Le Brésil n'a pas encore sa propre réglementation, mais le ministère de la Science, de la Technologie et de l'Innovation a créé lundi un groupe de travail qui se réunira jusqu'à fin juillet pour orienter la proposition d'un plan brésilien d'intelligence artificielle au Conseil national de la science et de la technologie. . En revanche, le vote au Sénat pour approuver le projet de loi (PL) 2 338/2023, qui réglemente le développement et l'utilisation de l'IA au Brésil, a été reporté à mardi prochain.
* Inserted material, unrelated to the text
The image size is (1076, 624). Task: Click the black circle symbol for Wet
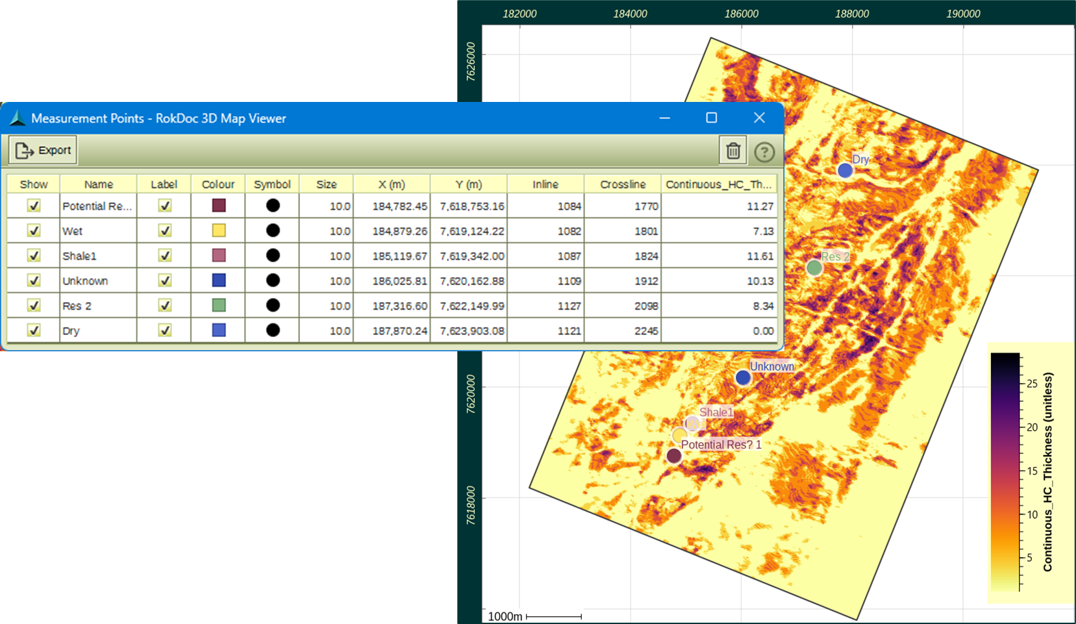[x=273, y=231]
L'orateur est le sénateur Eduardo Gomes , du Parti libéral, PL de Bolsonaro, qui a présenté un texte de remplacement à celui déjà présenté en 2023 par le président du Sénat, Rodrigo Pacheco . Gomes a déclaré que la réglementation de l’IA ne doit pas être confondue avec d’autres questions, telles que « la lutte contre les fausses nouvelles et la polarisation politique ».
Cependant, les mesures contre les deepfakes sont absentes du nouveau texte, tandis que l'avocate Estela Aranha , membre du Conseil consultatif de haut niveau de l'ONU sur l'intelligence artificielle, a défendu que le projet de loi inclue des mécanismes pour inhiber ce qu'elle a appelé « la discrimination algorithmique ». « Il existe de nombreuses preuves statistiques et scientifiques démontrant que les algorithmes ont des biais qui conduisent à des résultats discriminatoires, même intentionnellement. Dans la littérature, la discrimination est un artefact du processus technologique de l’IA. Cela conduit à une discrimination illégale ou injuste. Ces préjugés peuvent reproduire et amplifier les préjugés et les inégalités raciales, de genre et de classe », a déclaré Aranha.